Люди скрипят зубами лишь на страницах старомодных романов, однако Брюс Кармайл был близок к этому, намного ближе, чем кто-либо до него. От былой обходительности не осталось и следа. Он был мрачнее тучи.
— И не подумаю, — отрезал он. — Я отплываю завтра.
Однажды дядя Дональд уже сталкивался с открытым неповиновением со стороны племянника, однако так к этому и не привык. Его охватило неприятное чувство беспомощности, труднее всего не растеряться с ответом, когда вам бросили вызов.
— Э? — сказал он.
А мистер Кармайл, бросив вызов, очевидно, решил не останавливаться на достигнутом.
— Двадцать один мне уже исполнился, — сказал он. — Я финансово независим и поступлю так, как мне будет угодно.
— Подумай! — воззвал дядя Дональд, мучительно сознавая бесполезность своих слов. — Все взвесь!
— Я все обдумал.
— Твое положение в графстве…
— Я думал об этом
— Ты мог бы жениться, на ком пожелаешь.
— И женюсь.
— Значит, ты решительно собрался Бог-знает-куда за этой мисс Никак-не-запомню-как-ее-зовут.
— Да.
— А ты подумал, — важно осведомился дядя Дональд, — о своем долге перед Семьей?
Терпение Брюса Кармайла лопнуло, и он камнем пошел ко дну, опустившись до совершенно Рыжиковой прямоты.
— О, к черту Семью! — воскликнул он.
Повисла тягостная пауза, которую нарушил облегченный вздох кресла, из которого вылез дядя Дональд.
— Ну, после такого, — сказал он, — говорить с тобой не о чем.
— Вот и хорошо! — грубо ответил потерявший всякий стыд мистер Кармайл.
— Только учти, если вернешься с такой женой, встречу на Пиккадилли — не поздороваюсь. Так и знай!
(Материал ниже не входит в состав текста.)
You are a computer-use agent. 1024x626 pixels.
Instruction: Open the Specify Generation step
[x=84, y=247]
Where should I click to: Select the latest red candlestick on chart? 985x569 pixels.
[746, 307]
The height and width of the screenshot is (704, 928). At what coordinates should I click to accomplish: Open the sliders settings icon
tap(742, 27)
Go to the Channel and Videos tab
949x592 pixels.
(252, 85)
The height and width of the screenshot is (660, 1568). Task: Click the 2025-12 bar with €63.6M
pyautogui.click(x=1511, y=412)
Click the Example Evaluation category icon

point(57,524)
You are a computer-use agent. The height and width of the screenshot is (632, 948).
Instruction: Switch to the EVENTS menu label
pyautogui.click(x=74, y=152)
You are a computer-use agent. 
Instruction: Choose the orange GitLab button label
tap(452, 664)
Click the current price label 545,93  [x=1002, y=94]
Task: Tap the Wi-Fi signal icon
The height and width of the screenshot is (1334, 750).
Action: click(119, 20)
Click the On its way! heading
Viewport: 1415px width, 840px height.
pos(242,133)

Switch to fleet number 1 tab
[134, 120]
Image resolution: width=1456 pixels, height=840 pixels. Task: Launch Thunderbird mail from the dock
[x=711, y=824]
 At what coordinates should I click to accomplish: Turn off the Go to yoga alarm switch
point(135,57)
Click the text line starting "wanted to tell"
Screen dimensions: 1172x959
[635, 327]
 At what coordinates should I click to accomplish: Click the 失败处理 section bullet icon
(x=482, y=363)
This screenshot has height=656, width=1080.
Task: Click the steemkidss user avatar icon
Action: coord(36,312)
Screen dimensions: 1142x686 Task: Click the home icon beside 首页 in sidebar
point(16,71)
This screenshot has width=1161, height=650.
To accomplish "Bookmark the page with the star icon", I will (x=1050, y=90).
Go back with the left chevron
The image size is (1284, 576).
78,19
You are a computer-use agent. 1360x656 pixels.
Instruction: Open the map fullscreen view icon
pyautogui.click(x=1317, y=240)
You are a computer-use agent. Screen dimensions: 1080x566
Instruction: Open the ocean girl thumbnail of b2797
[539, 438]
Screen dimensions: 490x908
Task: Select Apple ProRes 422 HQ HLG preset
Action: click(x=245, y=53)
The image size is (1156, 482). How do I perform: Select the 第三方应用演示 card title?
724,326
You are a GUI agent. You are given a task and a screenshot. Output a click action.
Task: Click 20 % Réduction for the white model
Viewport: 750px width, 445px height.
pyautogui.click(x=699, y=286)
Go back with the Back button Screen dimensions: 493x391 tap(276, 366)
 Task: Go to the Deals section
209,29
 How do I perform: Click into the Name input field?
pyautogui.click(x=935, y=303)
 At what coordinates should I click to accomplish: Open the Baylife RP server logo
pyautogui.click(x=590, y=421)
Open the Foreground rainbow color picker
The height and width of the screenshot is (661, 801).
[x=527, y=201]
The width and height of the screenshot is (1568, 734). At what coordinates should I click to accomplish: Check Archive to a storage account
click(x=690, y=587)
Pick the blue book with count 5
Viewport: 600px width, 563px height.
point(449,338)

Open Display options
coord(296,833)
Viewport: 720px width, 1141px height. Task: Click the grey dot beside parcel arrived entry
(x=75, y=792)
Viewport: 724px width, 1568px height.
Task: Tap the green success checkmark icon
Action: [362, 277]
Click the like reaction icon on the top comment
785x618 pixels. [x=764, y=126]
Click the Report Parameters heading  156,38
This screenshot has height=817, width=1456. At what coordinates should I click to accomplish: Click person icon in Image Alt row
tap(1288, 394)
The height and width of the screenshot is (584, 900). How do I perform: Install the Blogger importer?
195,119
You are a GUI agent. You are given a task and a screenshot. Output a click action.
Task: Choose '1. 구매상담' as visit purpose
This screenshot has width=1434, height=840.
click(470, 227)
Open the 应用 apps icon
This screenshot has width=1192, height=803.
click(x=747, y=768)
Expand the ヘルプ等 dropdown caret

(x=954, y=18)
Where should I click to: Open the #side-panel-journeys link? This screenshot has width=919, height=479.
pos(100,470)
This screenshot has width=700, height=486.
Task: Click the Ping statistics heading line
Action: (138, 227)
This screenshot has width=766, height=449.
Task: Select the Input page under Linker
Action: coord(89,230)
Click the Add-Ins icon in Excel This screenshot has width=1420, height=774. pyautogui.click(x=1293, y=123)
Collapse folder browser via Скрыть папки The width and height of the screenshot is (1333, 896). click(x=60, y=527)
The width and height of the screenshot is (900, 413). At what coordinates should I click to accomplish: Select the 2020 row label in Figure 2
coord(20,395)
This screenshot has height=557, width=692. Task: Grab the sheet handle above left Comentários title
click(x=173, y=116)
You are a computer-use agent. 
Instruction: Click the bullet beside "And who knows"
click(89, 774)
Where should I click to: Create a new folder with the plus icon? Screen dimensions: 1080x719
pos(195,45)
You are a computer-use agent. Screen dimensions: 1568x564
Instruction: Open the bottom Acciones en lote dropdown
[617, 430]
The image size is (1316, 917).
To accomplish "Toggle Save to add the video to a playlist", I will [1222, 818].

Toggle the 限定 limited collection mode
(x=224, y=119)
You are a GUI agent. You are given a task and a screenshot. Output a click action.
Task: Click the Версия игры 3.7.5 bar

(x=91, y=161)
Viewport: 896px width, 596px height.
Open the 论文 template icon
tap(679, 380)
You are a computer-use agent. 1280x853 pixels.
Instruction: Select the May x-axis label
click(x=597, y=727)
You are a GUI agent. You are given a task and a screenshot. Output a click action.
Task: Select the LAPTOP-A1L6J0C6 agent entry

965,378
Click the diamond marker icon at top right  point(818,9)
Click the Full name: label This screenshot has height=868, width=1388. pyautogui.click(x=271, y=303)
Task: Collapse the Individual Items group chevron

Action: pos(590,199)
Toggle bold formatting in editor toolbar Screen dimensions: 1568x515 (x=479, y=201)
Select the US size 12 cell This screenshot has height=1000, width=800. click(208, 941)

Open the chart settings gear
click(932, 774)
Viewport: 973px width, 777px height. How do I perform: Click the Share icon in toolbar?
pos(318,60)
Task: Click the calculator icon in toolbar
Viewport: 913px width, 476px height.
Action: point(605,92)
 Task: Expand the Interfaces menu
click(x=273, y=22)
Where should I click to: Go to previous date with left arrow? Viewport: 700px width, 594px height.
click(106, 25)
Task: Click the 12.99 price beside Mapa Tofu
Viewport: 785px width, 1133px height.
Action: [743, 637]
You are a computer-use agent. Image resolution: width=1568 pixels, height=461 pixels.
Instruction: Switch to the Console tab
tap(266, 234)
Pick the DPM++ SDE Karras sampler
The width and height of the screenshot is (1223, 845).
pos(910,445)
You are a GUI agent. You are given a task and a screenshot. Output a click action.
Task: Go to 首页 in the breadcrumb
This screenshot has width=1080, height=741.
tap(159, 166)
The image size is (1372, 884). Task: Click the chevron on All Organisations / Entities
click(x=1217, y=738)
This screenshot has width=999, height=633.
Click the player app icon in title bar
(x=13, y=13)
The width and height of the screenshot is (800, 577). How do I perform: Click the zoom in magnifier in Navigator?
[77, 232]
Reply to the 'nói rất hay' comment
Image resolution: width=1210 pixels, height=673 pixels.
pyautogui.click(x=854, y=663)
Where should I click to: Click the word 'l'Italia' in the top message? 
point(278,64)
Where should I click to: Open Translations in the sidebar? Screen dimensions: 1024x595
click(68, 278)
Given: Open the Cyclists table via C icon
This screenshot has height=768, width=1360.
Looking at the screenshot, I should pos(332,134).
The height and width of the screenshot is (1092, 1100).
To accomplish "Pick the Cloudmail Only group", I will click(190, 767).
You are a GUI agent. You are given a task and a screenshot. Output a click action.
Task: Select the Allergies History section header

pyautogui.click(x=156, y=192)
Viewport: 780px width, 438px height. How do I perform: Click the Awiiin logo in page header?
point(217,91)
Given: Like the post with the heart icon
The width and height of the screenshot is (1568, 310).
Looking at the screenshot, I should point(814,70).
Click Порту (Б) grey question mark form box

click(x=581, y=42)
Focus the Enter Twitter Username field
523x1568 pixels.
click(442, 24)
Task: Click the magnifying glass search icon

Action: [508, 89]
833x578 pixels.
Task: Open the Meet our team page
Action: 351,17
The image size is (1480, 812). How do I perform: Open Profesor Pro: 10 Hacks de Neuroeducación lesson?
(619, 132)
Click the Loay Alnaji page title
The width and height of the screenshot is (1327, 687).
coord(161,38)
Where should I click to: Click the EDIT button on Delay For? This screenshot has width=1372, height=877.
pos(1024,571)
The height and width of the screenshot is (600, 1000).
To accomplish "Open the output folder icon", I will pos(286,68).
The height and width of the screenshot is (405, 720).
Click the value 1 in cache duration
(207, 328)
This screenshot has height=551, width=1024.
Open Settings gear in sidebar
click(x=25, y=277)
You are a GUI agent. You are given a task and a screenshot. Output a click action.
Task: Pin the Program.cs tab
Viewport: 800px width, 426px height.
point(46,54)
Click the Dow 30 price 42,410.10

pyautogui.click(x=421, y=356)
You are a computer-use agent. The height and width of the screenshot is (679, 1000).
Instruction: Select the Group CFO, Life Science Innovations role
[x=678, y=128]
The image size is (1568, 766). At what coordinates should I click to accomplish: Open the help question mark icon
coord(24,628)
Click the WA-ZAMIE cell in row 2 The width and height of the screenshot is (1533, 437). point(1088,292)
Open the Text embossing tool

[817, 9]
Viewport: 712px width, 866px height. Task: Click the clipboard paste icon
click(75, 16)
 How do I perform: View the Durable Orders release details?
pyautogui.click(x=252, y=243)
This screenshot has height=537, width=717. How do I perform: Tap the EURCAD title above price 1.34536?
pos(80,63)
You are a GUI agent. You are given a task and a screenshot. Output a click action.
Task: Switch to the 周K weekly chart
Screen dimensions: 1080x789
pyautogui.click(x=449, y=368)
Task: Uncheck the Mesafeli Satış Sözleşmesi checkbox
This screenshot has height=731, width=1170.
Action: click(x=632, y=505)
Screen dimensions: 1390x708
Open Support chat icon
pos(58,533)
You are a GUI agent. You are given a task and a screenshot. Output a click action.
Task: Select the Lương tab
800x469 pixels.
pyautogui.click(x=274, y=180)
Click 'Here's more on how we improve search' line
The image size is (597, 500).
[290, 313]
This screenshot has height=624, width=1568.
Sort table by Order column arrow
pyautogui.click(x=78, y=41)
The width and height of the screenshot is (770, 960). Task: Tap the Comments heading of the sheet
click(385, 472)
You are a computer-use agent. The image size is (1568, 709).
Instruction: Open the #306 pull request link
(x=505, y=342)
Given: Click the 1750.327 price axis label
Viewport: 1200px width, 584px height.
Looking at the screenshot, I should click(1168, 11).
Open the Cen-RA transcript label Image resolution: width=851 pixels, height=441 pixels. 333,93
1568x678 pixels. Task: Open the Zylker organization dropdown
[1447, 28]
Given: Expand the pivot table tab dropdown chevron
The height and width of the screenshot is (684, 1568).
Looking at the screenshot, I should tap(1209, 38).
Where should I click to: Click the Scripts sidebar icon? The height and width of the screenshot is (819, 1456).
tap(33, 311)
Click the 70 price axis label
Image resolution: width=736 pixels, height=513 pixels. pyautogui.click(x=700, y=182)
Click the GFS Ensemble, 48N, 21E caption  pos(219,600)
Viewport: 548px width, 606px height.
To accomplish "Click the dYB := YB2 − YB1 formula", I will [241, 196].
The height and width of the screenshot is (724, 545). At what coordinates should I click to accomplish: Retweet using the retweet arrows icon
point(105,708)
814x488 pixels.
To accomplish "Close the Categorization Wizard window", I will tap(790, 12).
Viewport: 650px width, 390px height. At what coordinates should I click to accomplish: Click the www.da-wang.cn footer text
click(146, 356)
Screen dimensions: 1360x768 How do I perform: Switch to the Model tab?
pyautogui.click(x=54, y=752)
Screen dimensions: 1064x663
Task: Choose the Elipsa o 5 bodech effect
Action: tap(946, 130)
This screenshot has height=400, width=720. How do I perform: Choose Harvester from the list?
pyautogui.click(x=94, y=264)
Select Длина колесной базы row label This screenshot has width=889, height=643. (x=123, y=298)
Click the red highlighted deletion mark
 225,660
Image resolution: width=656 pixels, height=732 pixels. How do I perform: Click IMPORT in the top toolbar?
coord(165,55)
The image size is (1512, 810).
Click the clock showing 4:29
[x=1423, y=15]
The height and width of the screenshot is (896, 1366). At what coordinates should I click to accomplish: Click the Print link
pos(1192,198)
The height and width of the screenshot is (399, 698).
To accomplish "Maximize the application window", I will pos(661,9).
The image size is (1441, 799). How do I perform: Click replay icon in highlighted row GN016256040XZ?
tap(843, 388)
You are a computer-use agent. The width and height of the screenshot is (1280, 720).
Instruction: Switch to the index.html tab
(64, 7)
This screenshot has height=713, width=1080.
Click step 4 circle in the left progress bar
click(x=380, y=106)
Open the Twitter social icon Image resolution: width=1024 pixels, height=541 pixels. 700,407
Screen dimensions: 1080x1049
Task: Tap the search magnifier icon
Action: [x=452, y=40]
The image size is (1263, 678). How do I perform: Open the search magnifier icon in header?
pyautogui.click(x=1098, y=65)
Он двинулся к двери. Брюс Кармайл смотрел себе под нос. Момент был напряженный.
— Как, — спросил дядя Дональд, взявшись за дверную ручку, — ты сказал, оно называется?
— Что называется?
— Виски.
— «О'Раферти», особое
— А где купил?
— На Оксфорд-Стрит у «Бильби».
— Надо записать, — сказал дядя Дональд.
Глава XVI В «ЦВЕТНИКЕ»
— И после всего, что я для нее сделал, — сказал мистер Реджинальд Крэкнелл дрожащим от жалости к себе голосом. В глазах у него стояли слезы (результат душевных мук и неумеренных возлияний на своем знаменитом складе), — после всего, что я для нее сделал, она меня бросила.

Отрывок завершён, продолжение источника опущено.